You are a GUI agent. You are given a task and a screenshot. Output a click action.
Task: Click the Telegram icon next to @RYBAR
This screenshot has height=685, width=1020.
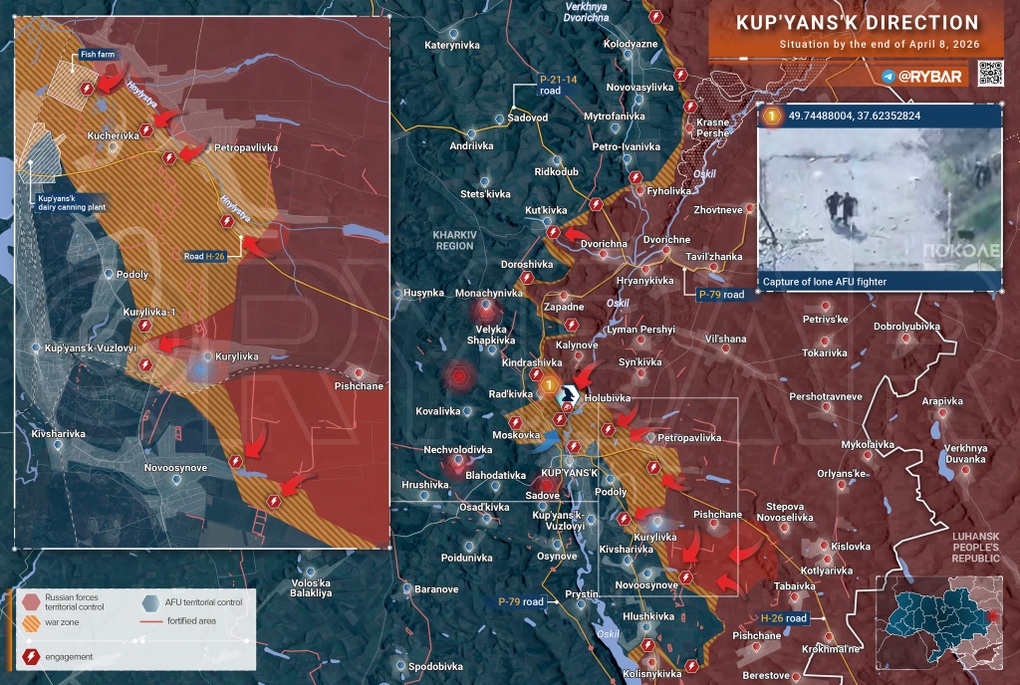pyautogui.click(x=888, y=76)
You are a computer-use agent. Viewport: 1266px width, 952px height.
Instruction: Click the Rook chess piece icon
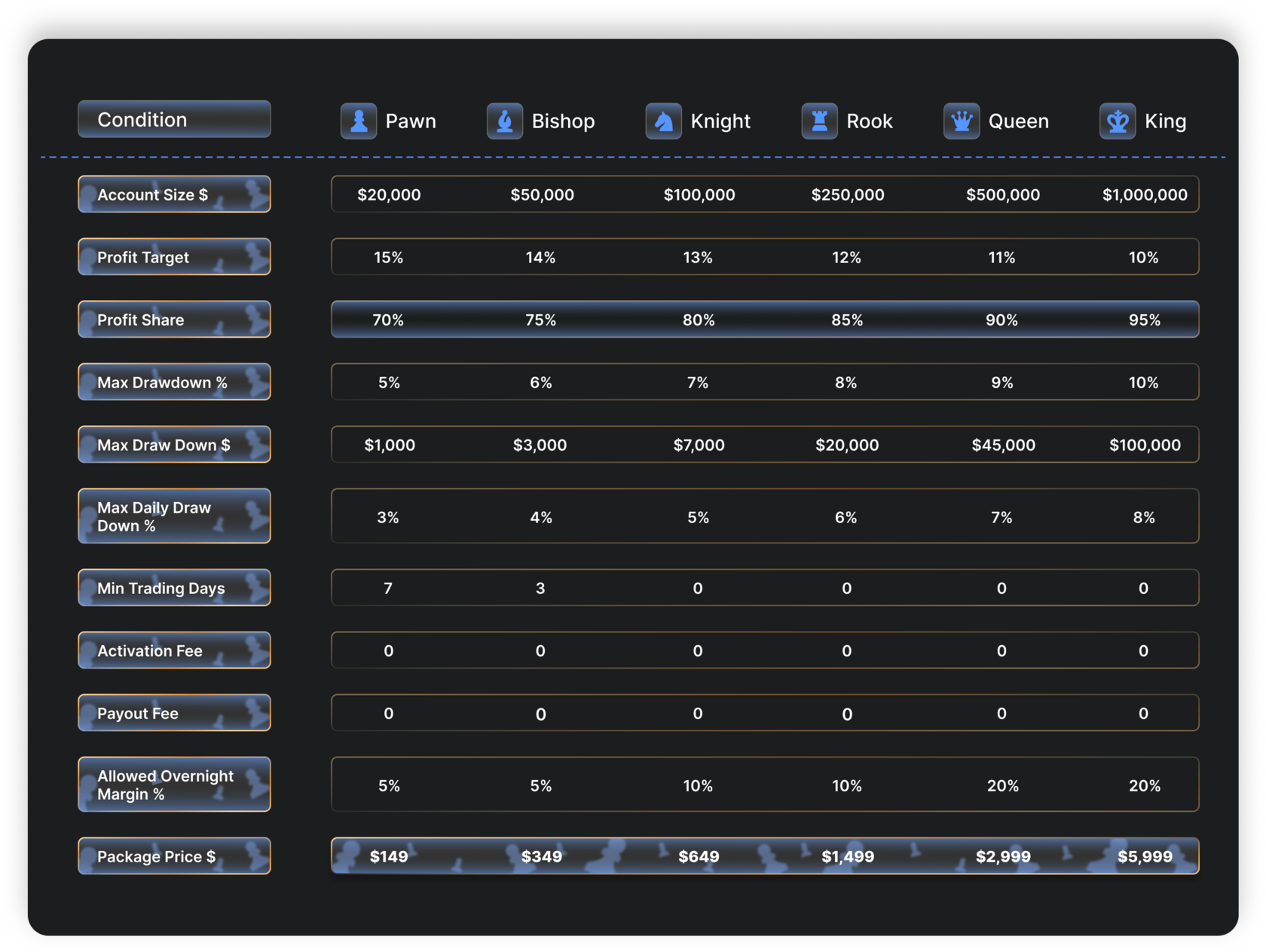tap(819, 121)
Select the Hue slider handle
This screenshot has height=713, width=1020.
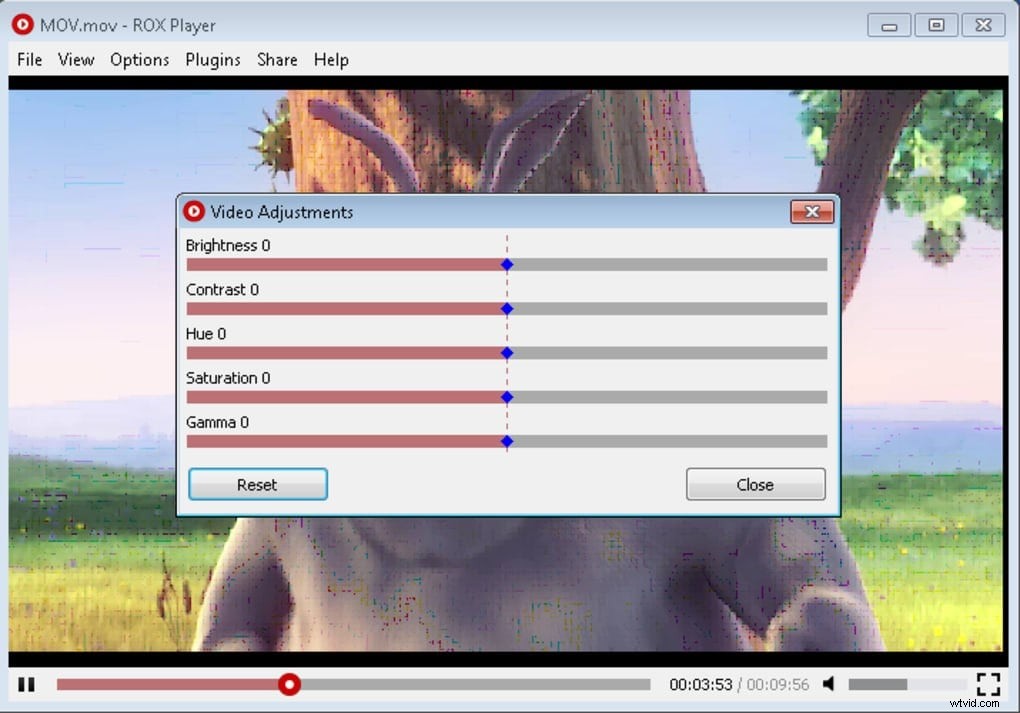(507, 352)
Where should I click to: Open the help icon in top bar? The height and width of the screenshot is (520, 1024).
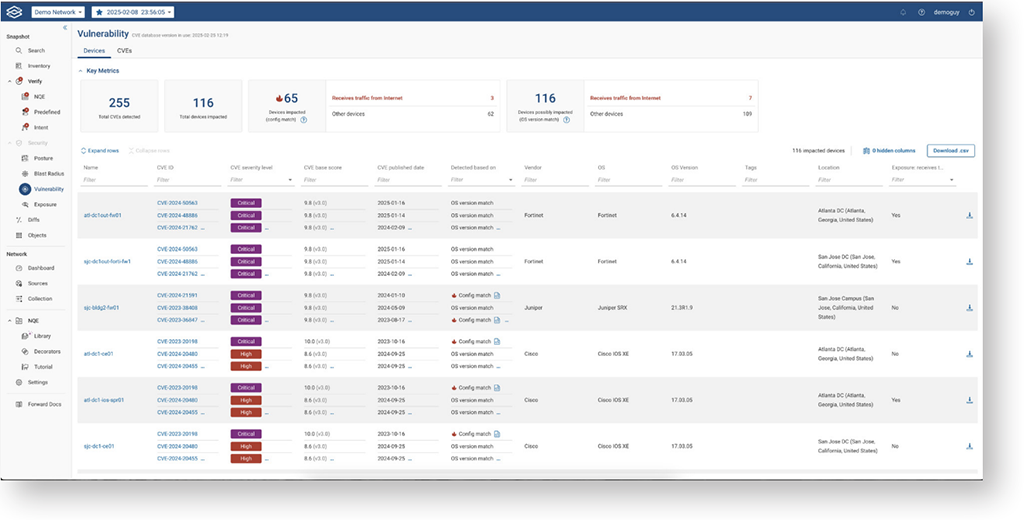(x=921, y=12)
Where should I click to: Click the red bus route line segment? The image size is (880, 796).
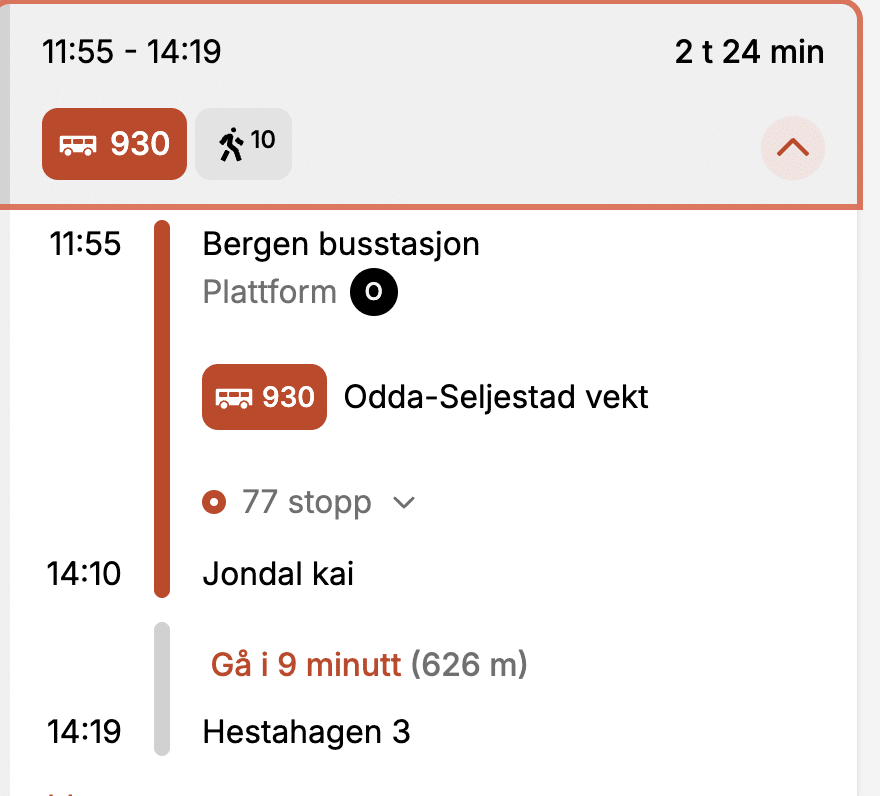click(162, 420)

## Required action
Every line above must appear in the answer unchanged, and no picture may appear in it.

## Response to the exercise
You are a GUI agent. You are given a task and a screenshot. Output a click action.
Task: Click the Telegram icon next to @RYBAR
This screenshot has height=685, width=1020.
pyautogui.click(x=888, y=76)
You are a computer-use agent. Viewport: 1266px width, 952px height.
Instruction: Click the Rook chess piece icon
tap(819, 121)
Select the Hue slider handle
This screenshot has height=713, width=1020.
(507, 352)
Where should I click to: Open the help icon in top bar? The height and width of the screenshot is (520, 1024).
(x=921, y=12)
Where should I click to: Click the red bus route line segment? The image size is (880, 796).
click(162, 420)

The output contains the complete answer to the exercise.